"... downright puerile." Exactly! Yet Lieberman is a stupid real grownup. Sorry if such bluntness offends, but it's the truth. He'd be a stupid man with quite a lot of power behind him in the support of the American people. For all that he's a Jew (which is a good thing, in my opinion), he's a stupid grown up who hasn't figured out a lot of things. And he was willing to be vice president to a horrific moron like Al Gore. ANYBODY who worked to put that man in the White House is a traitor!! ;^) Only half-kidding on that, and it's worth pondering when weighing the vaunted "nobility" of Lieberman's character.
For the sake of our country, it is of immense importance that he be defeated.
If our nation has reached that fragile point, we're done for anyway. I think it's worth fighting for this country, and the thing that is hurting this country isn't the Democrat party, it's Liberalism. When Liberalism is wins elections, we have Amerca in 2008.
There are no "perhaps" with Lieberman -- he'd advance Liberalism by leaps and bounds with support on all sides and be "respected."
There's a chance with Obama because Obama is NOT a grown-up and the world and America would know it and resent it, no matter what the media does. He would likely be unpopular fast, and divisive, because so many Democrats dislike him. I think there's a pretty good chance this nation can survive Obama, who would be a one-term guy.
There is pure CERTAINTY with McCain and, say, Liberman, or Romney for that matter, that liberalism would gain power in the hands of "grown ups" weilding all that government power more "responsibly" than Democrats.
There isn't any chance that this nation can survive Liberalism. It might survive if liberalism starts losing elections, in particular Republican elections. Yet I maintain that it's come to the point that liberalism so dominates Republican philosophy that a guy like Joe Lieberman (!!) is a legit possibility!

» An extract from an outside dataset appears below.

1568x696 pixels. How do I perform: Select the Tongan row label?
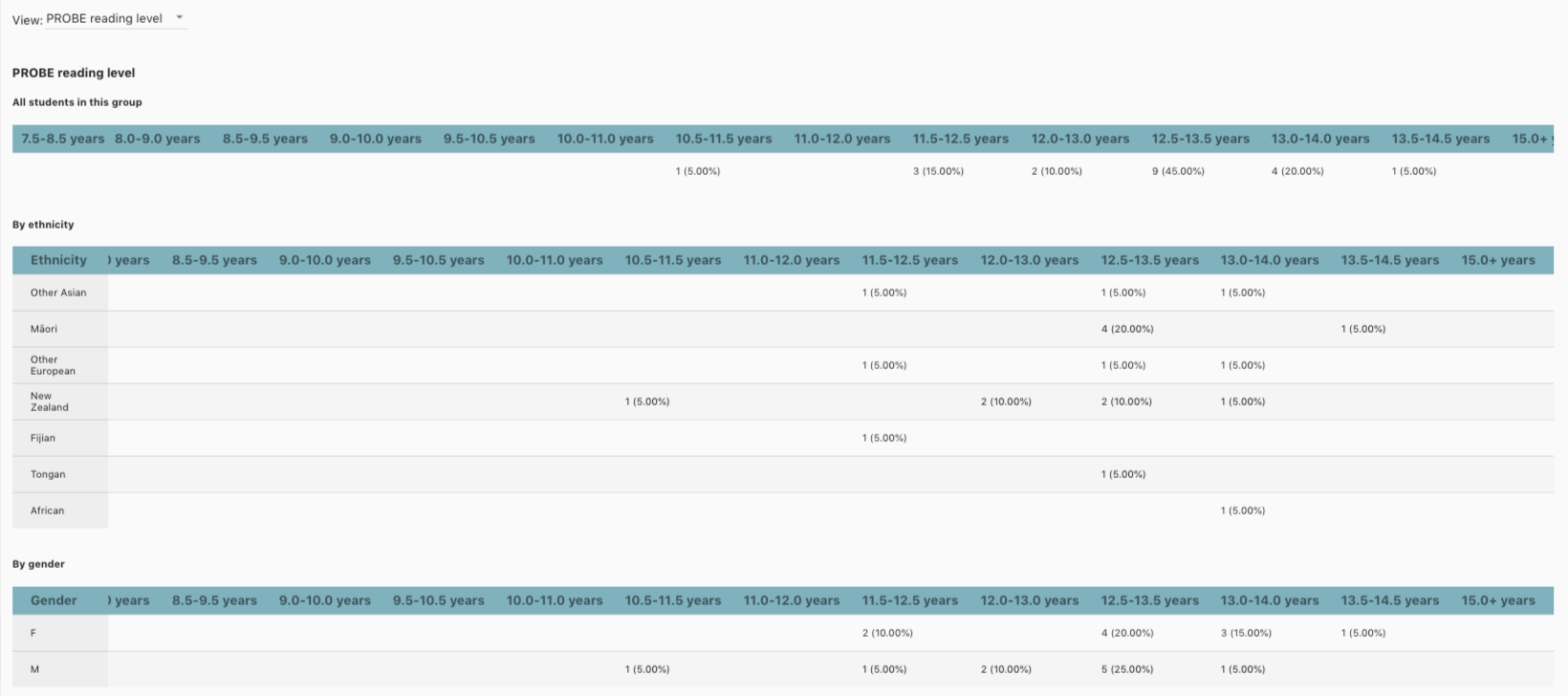tap(48, 474)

It's all moot. Dems will elect McCain because Obama is as bad as Hillary would have been, and had she won the primary, McCain still would win because of Democrats.
If our nation has reached that fragile point [that it is immensely important that Sen. Obama is defeated], we're done for anyway.
It's really hard to argue with that. I would just say that we appear, indeed, to be in a state of national decline; and that is a pretty fragile state. And although national decline, like death and taxes, is inevitable, it can certainly be postponed. I think Sen. McCain (acting in the capacity of President McCain) would be much better equipped--from the standpoints of judgment, temperament, courage, and philosophical leanings--to arrest that decline, however temporarily, than the junior senator from Illinois would be.
There's a chance with Obama because Obama is NOT a grown-up and the world and America would know it and resent it, no matter what the media does. He would likely be unpopular fast, and divisive, because so many Democrats dislike him. I think there's a pretty good chance this nation can survive Obama, who would be a one-term guy.
You could be correct in this analysis. I am unwilling, however, to predicate America's fate upon this assumption. So many Democrats are viscerally anti-Republican (in fact, rabidly so) that they would continue to support a squishy Europhile--and enthusiastically so--as he proclaimed an updated version of "Peace in our time," a la Neville Chamberlain.
The operative question, really, is whether independents--the all-important "swing" voters--would grow weary of a President Obama in sufficient numbers to render him a one-term wonder. And on this matter, I confess that I really do not know what to expect.
There isn't any chance that this nation can survive Liberalism.
In the long term, that is certainly true. Liberalism, as the term is typically used today (which is not to be confused with its older usage, as in "liberal democracy") is merely a euphemism for social democracy--which, in turn, is a euphemism for democratic socialism. And socialism, even in its least malignant form (I will not call it a "benign" form; it is not), is unsustainable, over the long term. Which is why most European welfare states are already in deep fiscal trouble.
But the most immediate threat with which we are faced is not socialism--its corrosive effects and inherent unworkability take awhile to become fully apparent--but Islamofascism, whether of the Sunni variety (think: al-Qaeda) or the Shiite variety (e.g. the mullahs in Tehran). And I simply cannot imagine a President Obama facing down these threats in a determined and courageous manner. I believe he would more likely become introspective, and ask himself what America had done to create such hatred among these people; and then he would take whatever steps he thought necessary to mollify them.
A President McCain, on the other hand, would not be likely to be seduced by such blame-America-first thinking, in my opinion.